# start of Records for the exercise

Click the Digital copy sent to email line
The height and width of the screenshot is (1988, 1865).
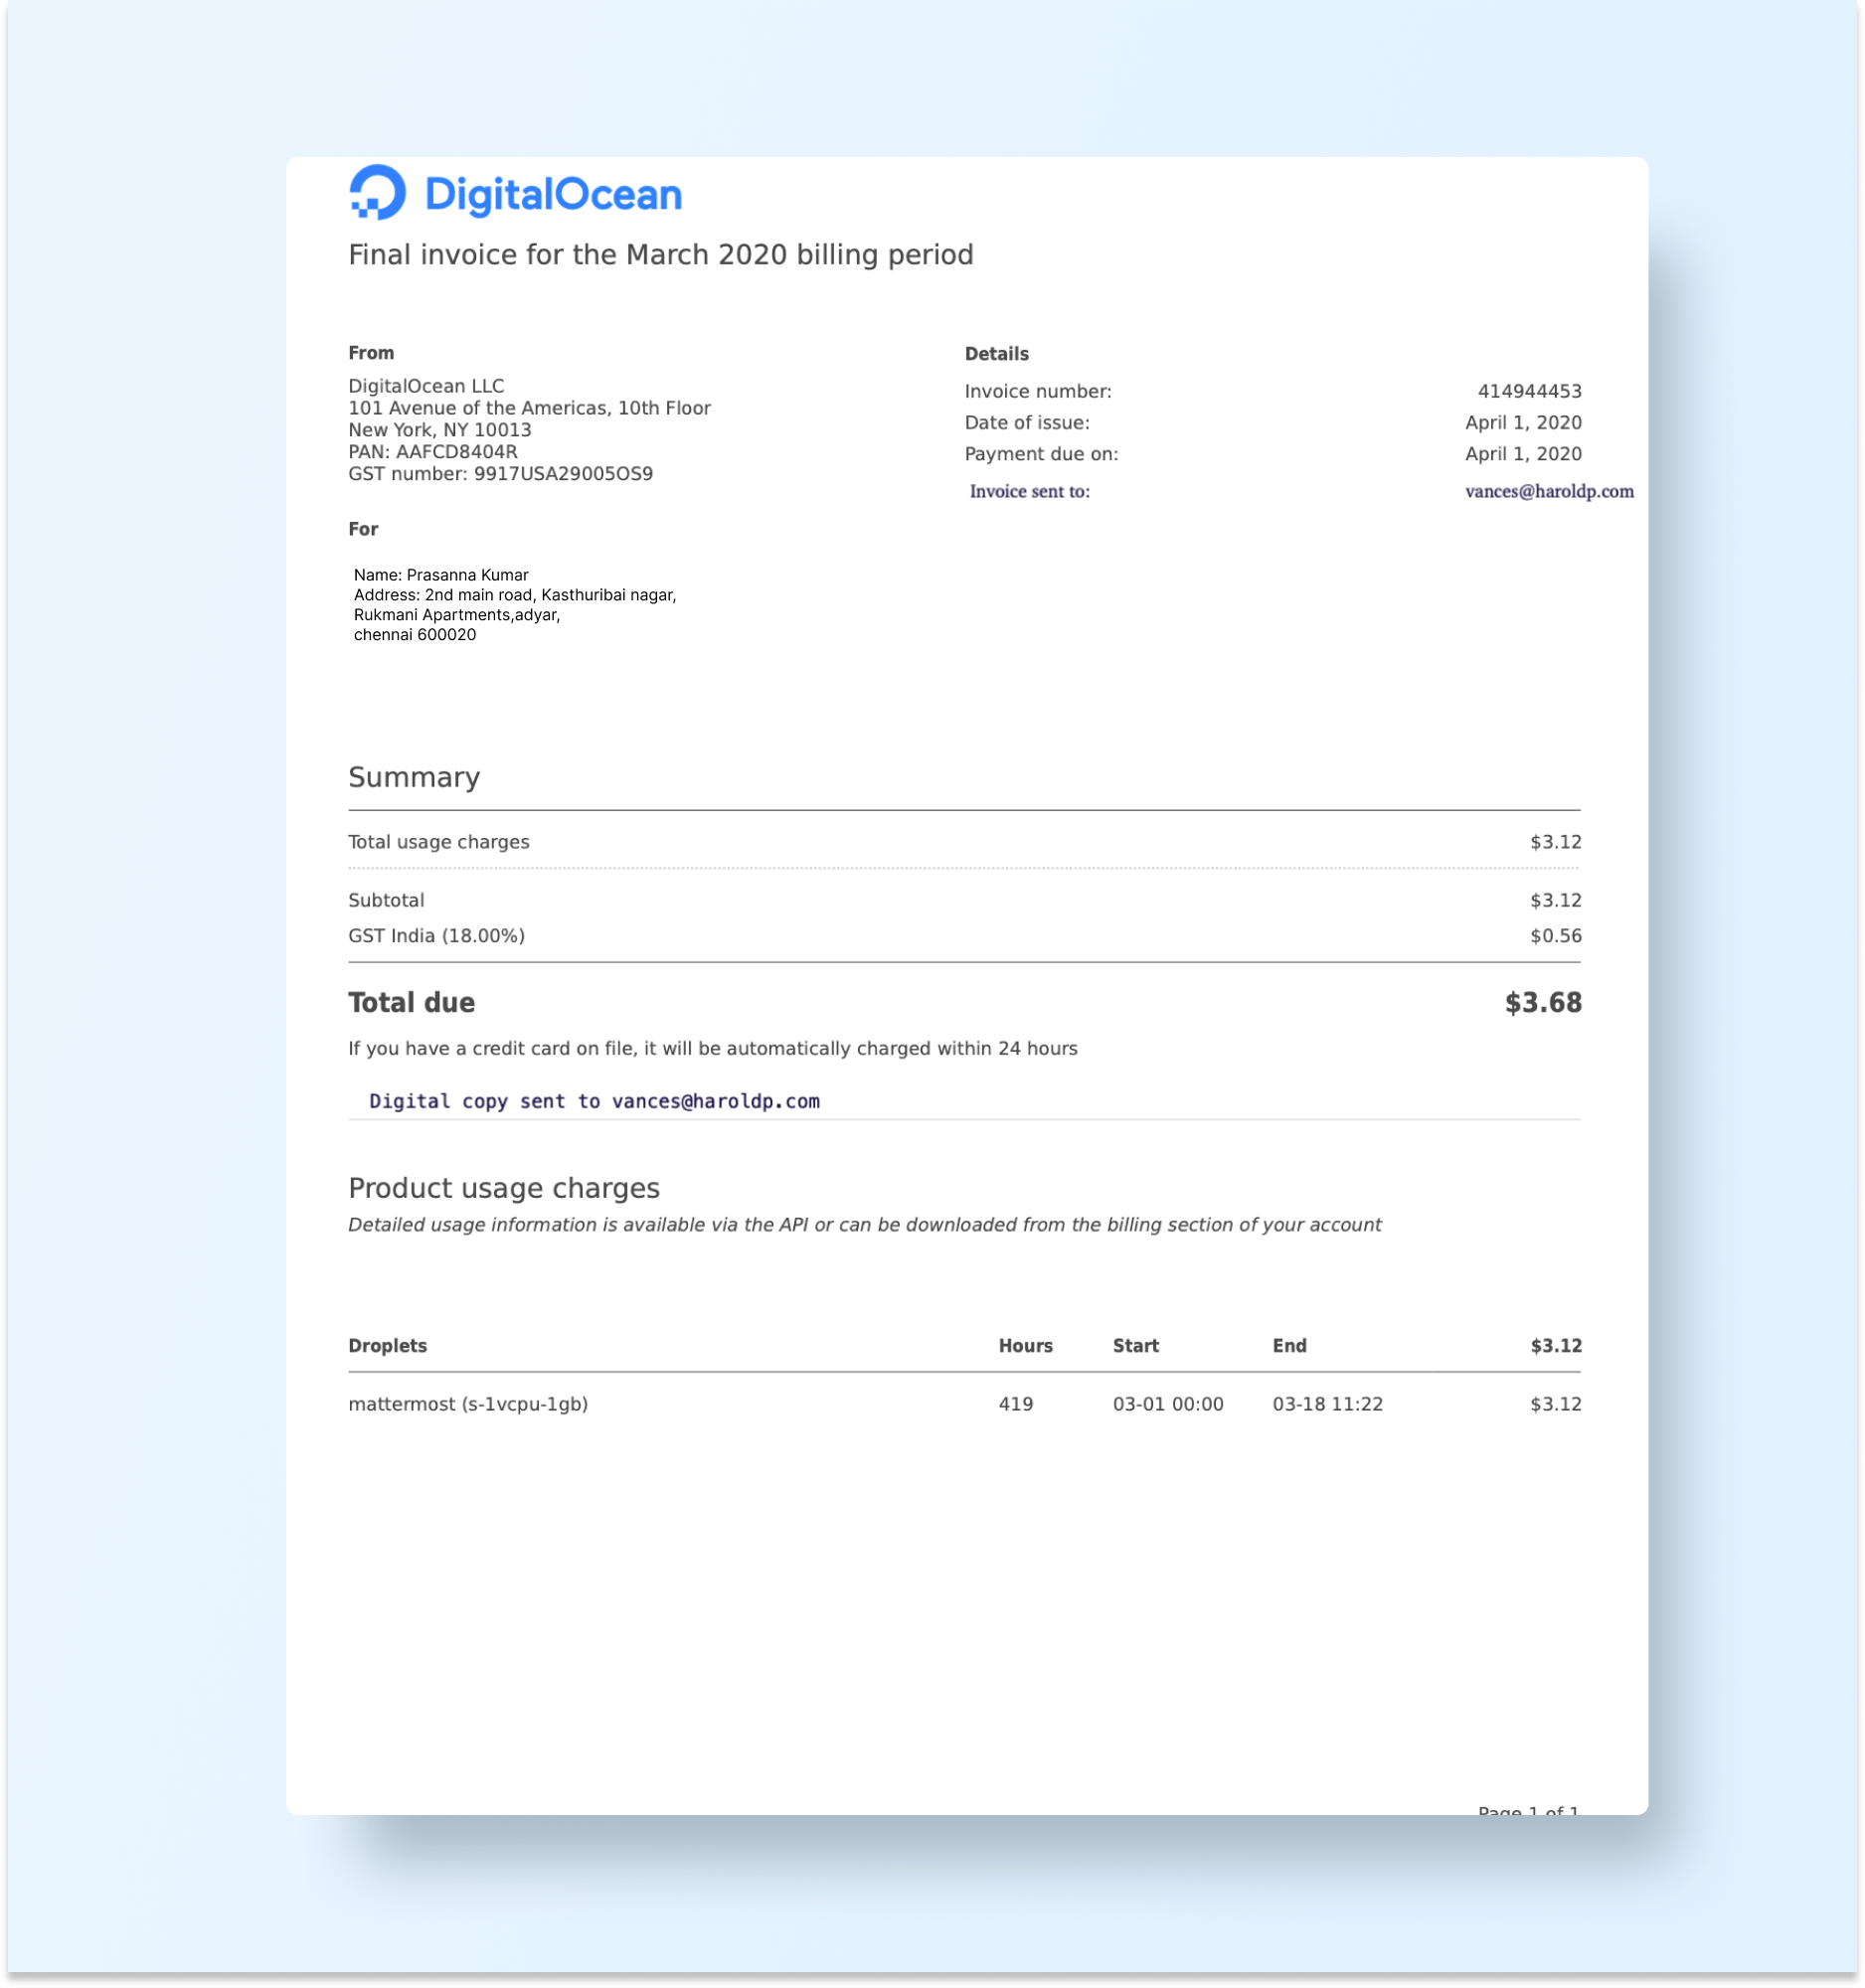tap(594, 1101)
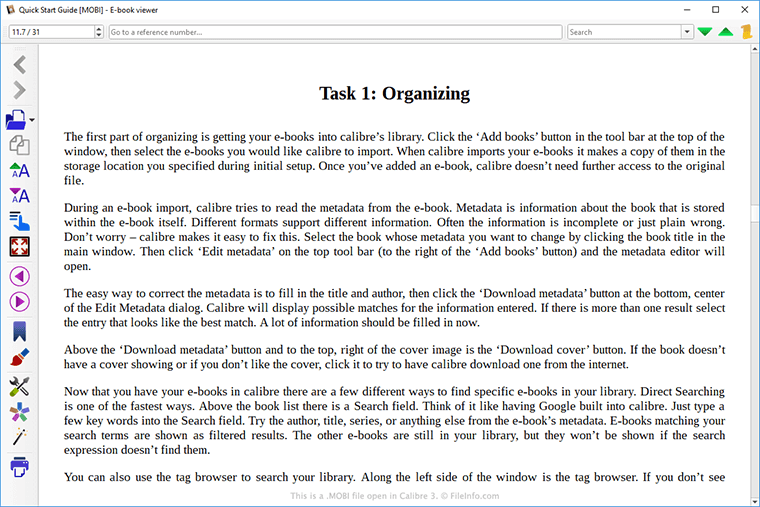
Task: Copy selection using the copy icon
Action: tap(19, 146)
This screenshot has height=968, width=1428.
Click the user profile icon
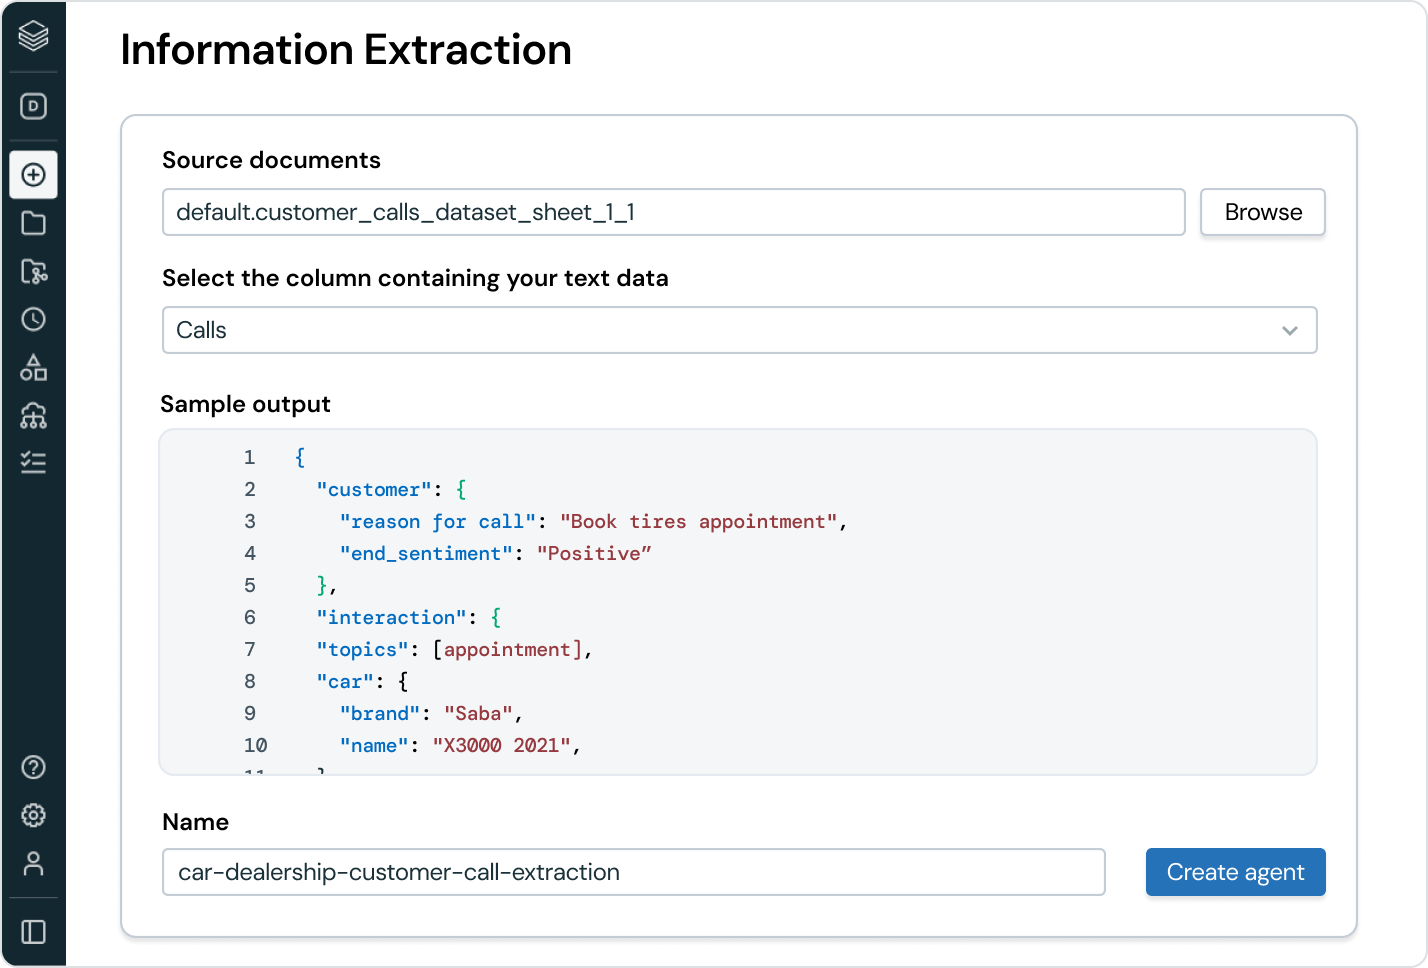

# end of Records for the exercise

### [Stated goal]
Render the lines above as a JSON list of strings, one string per line and no blank lines, and leave the pictures out.

### [Exercise answer]
[
  "Click the Digital copy sent to email line",
  "The height and width of the screenshot is (1988, 1865).",
  "tap(594, 1101)",
  "Task: Copy selection using the copy icon",
  "Action: tap(19, 146)",
  "This screenshot has height=968, width=1428.",
  "Click the user profile icon"
]